Please copy each of the following lines exactly.

*** Begin section ***

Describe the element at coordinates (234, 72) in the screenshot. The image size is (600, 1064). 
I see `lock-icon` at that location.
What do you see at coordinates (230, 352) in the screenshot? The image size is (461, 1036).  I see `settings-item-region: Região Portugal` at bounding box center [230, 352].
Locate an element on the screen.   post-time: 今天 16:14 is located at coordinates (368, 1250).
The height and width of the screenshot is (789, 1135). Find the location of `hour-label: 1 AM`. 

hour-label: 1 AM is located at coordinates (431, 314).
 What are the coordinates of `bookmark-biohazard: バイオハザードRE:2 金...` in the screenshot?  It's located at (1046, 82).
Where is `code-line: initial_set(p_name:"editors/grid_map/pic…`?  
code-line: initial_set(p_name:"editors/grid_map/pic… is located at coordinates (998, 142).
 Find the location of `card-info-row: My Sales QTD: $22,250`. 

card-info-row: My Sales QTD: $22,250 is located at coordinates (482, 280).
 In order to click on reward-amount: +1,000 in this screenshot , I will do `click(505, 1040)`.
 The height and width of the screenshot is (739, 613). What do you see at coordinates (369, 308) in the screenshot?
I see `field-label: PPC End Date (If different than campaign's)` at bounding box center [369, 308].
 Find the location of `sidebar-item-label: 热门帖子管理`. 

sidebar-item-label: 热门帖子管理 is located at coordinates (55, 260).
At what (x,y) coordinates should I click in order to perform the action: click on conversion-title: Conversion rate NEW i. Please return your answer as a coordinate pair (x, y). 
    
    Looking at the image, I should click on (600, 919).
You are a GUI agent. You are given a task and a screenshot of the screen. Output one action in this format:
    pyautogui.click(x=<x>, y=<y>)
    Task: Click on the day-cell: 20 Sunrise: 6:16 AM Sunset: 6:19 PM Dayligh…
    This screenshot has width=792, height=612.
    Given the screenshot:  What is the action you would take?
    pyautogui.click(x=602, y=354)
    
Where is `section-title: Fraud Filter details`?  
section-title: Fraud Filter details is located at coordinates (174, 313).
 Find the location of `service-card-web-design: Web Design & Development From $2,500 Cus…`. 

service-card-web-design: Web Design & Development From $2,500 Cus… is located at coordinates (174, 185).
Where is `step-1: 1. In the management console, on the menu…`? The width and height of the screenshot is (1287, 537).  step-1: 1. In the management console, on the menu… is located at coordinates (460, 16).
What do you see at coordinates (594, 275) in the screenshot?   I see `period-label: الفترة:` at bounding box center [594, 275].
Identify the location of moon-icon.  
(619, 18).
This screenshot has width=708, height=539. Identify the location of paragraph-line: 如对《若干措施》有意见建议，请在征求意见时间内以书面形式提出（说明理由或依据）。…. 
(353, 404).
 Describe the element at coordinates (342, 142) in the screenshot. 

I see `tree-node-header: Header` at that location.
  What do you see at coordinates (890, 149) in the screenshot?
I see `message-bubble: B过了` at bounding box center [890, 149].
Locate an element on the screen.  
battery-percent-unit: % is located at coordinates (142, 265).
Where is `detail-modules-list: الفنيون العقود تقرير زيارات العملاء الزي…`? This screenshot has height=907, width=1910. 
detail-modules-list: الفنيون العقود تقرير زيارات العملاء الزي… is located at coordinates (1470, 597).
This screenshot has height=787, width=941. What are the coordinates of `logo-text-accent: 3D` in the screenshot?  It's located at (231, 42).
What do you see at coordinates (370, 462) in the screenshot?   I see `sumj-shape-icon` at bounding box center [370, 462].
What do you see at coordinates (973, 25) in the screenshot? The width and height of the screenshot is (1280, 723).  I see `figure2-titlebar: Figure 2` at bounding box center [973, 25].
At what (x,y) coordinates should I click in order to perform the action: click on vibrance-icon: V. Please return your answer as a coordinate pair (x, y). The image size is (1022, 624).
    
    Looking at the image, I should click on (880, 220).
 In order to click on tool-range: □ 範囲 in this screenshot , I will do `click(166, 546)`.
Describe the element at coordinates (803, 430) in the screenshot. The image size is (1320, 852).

*** End section ***

**Reply:**
Describe the element at coordinates (234, 72) in the screenshot. The image size is (600, 1064). 
I see `lock-icon` at that location.
What do you see at coordinates (230, 352) in the screenshot? The image size is (461, 1036).  I see `settings-item-region: Região Portugal` at bounding box center [230, 352].
Locate an element on the screen.   post-time: 今天 16:14 is located at coordinates (368, 1250).
The height and width of the screenshot is (789, 1135). Find the location of `hour-label: 1 AM`. 

hour-label: 1 AM is located at coordinates (431, 314).
 What are the coordinates of `bookmark-biohazard: バイオハザードRE:2 金...` in the screenshot?  It's located at (1046, 82).
Where is `code-line: initial_set(p_name:"editors/grid_map/pic…`?  
code-line: initial_set(p_name:"editors/grid_map/pic… is located at coordinates (998, 142).
 Find the location of `card-info-row: My Sales QTD: $22,250`. 

card-info-row: My Sales QTD: $22,250 is located at coordinates (482, 280).
 In order to click on reward-amount: +1,000 in this screenshot , I will do `click(505, 1040)`.
 The height and width of the screenshot is (739, 613). What do you see at coordinates (369, 308) in the screenshot?
I see `field-label: PPC End Date (If different than campaign's)` at bounding box center [369, 308].
 Find the location of `sidebar-item-label: 热门帖子管理`. 

sidebar-item-label: 热门帖子管理 is located at coordinates (55, 260).
At what (x,y) coordinates should I click in order to perform the action: click on conversion-title: Conversion rate NEW i. Please return your answer as a coordinate pair (x, y). 
    
    Looking at the image, I should click on (600, 919).
You are a GUI agent. You are given a task and a screenshot of the screen. Output one action in this format:
    pyautogui.click(x=<x>, y=<y>)
    Task: Click on the day-cell: 20 Sunrise: 6:16 AM Sunset: 6:19 PM Dayligh…
    This screenshot has width=792, height=612.
    Given the screenshot:  What is the action you would take?
    pyautogui.click(x=602, y=354)
    
Where is `section-title: Fraud Filter details`?  
section-title: Fraud Filter details is located at coordinates (174, 313).
 Find the location of `service-card-web-design: Web Design & Development From $2,500 Cus…`. 

service-card-web-design: Web Design & Development From $2,500 Cus… is located at coordinates (174, 185).
Where is `step-1: 1. In the management console, on the menu…`? The width and height of the screenshot is (1287, 537).  step-1: 1. In the management console, on the menu… is located at coordinates (460, 16).
What do you see at coordinates (594, 275) in the screenshot?   I see `period-label: الفترة:` at bounding box center [594, 275].
Identify the location of moon-icon.  
(619, 18).
This screenshot has width=708, height=539. Identify the location of paragraph-line: 如对《若干措施》有意见建议，请在征求意见时间内以书面形式提出（说明理由或依据）。…. 
(353, 404).
 Describe the element at coordinates (342, 142) in the screenshot. 

I see `tree-node-header: Header` at that location.
  What do you see at coordinates (890, 149) in the screenshot?
I see `message-bubble: B过了` at bounding box center [890, 149].
Locate an element on the screen.  
battery-percent-unit: % is located at coordinates (142, 265).
Where is `detail-modules-list: الفنيون العقود تقرير زيارات العملاء الزي…`? This screenshot has height=907, width=1910. 
detail-modules-list: الفنيون العقود تقرير زيارات العملاء الزي… is located at coordinates (1470, 597).
This screenshot has height=787, width=941. What are the coordinates of `logo-text-accent: 3D` in the screenshot?  It's located at (231, 42).
What do you see at coordinates (370, 462) in the screenshot?   I see `sumj-shape-icon` at bounding box center [370, 462].
What do you see at coordinates (973, 25) in the screenshot? The width and height of the screenshot is (1280, 723).  I see `figure2-titlebar: Figure 2` at bounding box center [973, 25].
At what (x,y) coordinates should I click in order to perform the action: click on vibrance-icon: V. Please return your answer as a coordinate pair (x, y). The image size is (1022, 624).
    
    Looking at the image, I should click on (880, 220).
 In order to click on tool-range: □ 範囲 in this screenshot , I will do `click(166, 546)`.
Describe the element at coordinates (803, 430) in the screenshot. The image size is (1320, 852).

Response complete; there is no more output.